前回の投稿では、コルグのVolca FMというFM音源ガジェットで作った、映画『インターステラー』のテーマ曲(冒頭部分)を貼ってみた。
FM音源とは、’80年代に一斉を風靡したシンセサイザーの方式のひとつである。ヤマハのDX7が特に有名だ。あの当時、国内外を問わず様々なライブ映像を見ると、キーボード奏者は大抵、DX7を弾いていたものだった。

そのくらい爆発的に、このデジタルシンセサイザーは普及していき、それまでのアナログシンセサイザーを駆逐してしまったように見えた。それが、逆に’90年代に入ってからの、反動としてのアナログモデリングシンセサイザーに繋がっていくのだけれども、それは又別の話…。
DXシリーズは、のちにPCM方式のデジタルシンセサイザーが他社から発売されるまで、シンセサイザーの世界では最右翼であり続けていたと思う。

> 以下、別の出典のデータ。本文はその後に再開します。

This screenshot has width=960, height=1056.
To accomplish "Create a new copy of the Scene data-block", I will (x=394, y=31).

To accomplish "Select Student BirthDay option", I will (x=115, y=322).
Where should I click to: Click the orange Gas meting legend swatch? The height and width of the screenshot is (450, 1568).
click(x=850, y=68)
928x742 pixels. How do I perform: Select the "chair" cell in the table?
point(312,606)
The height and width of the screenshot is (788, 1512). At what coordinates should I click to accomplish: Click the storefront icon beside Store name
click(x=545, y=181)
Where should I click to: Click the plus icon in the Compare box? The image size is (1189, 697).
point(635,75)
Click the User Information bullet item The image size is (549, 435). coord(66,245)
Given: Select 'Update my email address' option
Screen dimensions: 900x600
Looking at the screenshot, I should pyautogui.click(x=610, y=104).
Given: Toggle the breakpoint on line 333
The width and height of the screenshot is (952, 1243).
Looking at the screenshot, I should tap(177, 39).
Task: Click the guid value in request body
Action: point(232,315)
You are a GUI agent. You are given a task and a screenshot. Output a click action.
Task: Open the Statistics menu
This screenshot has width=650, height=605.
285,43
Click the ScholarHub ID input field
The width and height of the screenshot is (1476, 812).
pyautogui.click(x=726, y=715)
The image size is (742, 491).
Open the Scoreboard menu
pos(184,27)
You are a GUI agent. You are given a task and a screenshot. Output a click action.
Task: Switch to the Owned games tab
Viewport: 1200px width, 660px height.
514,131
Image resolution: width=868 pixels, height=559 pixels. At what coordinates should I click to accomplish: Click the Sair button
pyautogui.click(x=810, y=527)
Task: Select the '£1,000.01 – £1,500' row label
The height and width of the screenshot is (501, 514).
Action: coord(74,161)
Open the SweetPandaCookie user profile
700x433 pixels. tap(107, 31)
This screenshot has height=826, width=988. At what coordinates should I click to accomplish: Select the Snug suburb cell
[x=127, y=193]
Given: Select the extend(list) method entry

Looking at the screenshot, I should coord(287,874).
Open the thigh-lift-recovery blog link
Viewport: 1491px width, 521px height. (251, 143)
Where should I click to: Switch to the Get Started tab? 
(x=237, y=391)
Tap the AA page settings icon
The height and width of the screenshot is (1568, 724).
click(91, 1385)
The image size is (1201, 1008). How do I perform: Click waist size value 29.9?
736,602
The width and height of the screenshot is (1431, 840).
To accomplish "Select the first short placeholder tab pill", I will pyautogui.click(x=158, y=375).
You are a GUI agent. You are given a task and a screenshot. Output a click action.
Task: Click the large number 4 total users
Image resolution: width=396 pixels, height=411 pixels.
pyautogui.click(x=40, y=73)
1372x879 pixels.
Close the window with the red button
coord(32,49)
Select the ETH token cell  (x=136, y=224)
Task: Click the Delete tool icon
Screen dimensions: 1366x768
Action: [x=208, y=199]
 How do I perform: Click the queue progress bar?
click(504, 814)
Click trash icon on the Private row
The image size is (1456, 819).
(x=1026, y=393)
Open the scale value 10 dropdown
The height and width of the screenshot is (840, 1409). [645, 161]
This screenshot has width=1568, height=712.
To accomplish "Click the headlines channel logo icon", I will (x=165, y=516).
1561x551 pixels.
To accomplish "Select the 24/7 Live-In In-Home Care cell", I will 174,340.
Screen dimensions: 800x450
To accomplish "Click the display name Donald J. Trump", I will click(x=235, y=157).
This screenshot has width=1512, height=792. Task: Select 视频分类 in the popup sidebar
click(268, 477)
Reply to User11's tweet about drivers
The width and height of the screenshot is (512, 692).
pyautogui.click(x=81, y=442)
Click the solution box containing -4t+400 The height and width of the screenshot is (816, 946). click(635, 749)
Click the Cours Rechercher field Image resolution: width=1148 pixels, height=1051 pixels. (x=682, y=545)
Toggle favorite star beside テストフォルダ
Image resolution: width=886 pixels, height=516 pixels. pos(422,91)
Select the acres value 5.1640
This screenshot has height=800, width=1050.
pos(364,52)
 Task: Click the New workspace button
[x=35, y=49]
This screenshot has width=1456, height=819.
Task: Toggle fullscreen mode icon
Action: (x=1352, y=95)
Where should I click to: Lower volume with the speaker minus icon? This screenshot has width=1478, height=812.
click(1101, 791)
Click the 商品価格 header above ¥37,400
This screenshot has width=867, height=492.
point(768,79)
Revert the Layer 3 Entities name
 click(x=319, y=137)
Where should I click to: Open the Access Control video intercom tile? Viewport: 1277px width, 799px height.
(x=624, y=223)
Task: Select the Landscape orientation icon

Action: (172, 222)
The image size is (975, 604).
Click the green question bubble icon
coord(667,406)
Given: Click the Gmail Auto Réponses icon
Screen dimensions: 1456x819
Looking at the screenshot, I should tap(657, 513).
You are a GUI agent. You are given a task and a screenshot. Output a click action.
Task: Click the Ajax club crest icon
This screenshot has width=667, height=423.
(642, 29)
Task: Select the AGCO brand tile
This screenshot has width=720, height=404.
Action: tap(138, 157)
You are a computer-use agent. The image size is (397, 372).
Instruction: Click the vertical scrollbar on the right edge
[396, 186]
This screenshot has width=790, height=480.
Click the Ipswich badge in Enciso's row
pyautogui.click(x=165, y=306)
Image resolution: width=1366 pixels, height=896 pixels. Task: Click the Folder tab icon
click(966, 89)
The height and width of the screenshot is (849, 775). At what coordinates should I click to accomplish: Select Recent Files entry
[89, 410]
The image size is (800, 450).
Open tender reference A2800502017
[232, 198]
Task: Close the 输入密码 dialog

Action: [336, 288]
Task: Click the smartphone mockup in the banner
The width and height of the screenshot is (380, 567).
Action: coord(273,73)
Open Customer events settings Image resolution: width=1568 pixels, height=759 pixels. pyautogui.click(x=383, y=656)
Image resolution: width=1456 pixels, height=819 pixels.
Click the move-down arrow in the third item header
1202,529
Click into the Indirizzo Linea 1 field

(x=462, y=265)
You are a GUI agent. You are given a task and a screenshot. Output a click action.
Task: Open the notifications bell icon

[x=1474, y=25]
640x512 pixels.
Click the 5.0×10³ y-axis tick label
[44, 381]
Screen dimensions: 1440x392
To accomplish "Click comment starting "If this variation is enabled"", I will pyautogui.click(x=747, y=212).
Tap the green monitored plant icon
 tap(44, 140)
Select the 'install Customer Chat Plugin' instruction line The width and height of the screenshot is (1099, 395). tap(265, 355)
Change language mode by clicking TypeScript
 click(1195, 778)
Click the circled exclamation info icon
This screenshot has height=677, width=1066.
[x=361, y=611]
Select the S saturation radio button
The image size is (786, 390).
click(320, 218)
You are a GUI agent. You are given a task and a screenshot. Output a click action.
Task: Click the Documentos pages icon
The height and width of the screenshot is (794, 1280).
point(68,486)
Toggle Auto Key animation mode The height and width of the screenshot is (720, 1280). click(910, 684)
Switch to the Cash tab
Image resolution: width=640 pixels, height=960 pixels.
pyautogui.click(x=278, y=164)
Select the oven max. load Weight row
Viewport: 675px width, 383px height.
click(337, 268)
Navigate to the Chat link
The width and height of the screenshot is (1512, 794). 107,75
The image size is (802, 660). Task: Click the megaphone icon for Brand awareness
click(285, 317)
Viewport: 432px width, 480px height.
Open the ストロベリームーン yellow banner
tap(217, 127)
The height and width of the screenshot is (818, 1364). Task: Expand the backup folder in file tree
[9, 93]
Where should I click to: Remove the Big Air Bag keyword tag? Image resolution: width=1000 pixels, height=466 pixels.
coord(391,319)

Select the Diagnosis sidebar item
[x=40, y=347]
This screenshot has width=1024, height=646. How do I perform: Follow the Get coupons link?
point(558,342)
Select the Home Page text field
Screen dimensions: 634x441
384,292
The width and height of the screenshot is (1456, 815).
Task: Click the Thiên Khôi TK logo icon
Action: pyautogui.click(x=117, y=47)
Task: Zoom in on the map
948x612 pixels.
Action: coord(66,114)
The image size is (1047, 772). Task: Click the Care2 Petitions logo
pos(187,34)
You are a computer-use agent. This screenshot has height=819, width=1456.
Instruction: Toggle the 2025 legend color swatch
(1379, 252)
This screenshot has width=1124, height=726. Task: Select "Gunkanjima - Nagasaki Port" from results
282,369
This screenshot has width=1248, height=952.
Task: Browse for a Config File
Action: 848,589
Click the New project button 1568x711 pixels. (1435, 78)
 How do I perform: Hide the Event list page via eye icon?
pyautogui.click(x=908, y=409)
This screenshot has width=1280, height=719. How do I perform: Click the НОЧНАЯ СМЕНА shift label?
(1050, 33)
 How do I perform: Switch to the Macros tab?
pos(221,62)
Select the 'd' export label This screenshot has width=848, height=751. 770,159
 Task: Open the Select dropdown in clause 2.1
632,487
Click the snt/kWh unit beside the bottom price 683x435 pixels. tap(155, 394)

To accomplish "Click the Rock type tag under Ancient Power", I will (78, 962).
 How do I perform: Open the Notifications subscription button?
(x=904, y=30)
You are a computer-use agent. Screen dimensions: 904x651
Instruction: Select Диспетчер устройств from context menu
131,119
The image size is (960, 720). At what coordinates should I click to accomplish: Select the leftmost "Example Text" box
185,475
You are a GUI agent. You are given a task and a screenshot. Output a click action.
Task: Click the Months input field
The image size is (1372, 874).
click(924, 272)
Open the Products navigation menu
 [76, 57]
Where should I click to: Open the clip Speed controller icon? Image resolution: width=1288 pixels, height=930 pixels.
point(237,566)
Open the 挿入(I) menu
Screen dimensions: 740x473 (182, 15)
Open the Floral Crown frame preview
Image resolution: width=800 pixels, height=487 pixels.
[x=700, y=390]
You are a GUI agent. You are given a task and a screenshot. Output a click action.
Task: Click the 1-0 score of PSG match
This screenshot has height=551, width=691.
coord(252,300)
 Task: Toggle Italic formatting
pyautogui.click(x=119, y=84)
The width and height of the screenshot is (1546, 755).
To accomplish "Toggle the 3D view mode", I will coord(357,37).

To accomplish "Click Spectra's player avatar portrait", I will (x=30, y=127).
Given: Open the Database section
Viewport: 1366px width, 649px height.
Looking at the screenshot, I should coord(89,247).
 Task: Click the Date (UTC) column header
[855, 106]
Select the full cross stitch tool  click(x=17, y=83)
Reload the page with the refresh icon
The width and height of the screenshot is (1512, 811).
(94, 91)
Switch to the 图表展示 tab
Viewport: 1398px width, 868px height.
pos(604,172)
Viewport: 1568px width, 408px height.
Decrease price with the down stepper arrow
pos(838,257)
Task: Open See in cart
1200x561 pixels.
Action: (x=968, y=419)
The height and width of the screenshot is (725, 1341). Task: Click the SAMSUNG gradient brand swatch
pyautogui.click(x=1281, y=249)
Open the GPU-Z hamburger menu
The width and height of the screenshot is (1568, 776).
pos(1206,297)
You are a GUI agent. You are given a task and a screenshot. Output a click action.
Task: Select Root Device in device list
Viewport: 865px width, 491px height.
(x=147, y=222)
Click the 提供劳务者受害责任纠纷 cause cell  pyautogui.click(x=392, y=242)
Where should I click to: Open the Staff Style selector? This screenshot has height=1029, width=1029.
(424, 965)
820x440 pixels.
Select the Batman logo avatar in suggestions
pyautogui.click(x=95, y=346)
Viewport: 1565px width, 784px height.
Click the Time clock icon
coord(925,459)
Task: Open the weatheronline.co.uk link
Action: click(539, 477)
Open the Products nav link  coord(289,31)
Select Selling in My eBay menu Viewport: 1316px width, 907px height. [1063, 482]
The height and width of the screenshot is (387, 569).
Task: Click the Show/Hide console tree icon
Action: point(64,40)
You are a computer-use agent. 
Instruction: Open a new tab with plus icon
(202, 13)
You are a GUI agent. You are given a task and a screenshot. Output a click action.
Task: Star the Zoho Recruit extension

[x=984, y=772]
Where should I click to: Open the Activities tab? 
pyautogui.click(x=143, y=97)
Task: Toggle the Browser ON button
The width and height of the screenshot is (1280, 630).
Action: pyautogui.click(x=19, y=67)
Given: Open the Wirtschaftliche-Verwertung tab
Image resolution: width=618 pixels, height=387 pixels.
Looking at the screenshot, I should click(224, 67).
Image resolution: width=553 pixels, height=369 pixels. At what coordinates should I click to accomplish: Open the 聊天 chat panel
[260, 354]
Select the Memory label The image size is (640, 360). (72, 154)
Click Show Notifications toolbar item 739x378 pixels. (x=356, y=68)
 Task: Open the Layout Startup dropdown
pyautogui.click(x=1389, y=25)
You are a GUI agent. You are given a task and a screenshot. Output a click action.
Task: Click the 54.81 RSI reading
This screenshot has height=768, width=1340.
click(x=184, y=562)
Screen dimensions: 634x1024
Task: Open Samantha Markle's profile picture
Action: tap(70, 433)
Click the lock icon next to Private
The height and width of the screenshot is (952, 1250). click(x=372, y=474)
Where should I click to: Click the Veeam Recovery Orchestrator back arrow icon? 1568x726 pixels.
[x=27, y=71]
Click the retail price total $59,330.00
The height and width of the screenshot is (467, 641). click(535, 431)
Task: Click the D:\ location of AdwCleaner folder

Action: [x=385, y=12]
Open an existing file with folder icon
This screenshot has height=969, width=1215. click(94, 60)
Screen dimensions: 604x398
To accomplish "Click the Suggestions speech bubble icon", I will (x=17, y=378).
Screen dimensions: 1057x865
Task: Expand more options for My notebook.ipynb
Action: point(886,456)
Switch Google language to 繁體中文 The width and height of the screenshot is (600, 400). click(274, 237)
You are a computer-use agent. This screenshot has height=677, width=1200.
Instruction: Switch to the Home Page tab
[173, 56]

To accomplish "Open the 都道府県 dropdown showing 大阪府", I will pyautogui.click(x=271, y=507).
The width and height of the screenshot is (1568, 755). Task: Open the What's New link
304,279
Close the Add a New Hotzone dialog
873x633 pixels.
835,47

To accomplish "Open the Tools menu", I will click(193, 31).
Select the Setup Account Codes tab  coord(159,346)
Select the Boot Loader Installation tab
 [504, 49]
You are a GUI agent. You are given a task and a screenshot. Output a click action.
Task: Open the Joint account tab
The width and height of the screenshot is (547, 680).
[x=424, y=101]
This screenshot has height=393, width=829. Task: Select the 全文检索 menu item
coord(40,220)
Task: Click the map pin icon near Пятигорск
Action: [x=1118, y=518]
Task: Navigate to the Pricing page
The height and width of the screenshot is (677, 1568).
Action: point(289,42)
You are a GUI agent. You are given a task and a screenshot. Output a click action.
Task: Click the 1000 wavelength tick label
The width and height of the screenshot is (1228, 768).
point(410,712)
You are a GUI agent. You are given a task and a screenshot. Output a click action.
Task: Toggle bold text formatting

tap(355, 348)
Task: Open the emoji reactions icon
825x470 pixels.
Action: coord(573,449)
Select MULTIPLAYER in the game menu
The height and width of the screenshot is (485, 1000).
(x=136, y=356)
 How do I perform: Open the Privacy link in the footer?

実は、僕は、そのDX7のユーザーだったわけではなくて、以前の投稿でも書いたように、パソコンの内臓音源としてのFM音源に親しんでいた。それは、高校入学時に親から買って貰ったパソコン、NECのPC-8801mkIISRである。
このPC88SRは確か、世界で初めてFM音源を搭載したパソコンという触れ込みだった。それまでのパソコンは、ピーッというビープ音やPSGというピコピコ音の音源しか内蔵していなかったのだ。

そこにきて、このような本格的デジタルシンセサイザー内蔵のパソコンが登場したのである。当時からYMOファンだった僕は、この「デジタルシンセサイザー内蔵」というキャッチコピーに飛びついた。
実際のところ、FM音源はたったの3声分しか発声できなかったのだけれども、PSG3声分と相まって、全6声で演奏される音楽に、僕は魅了されていった。時あたかも、ゲーム音楽の幕開けの時代だったのだ。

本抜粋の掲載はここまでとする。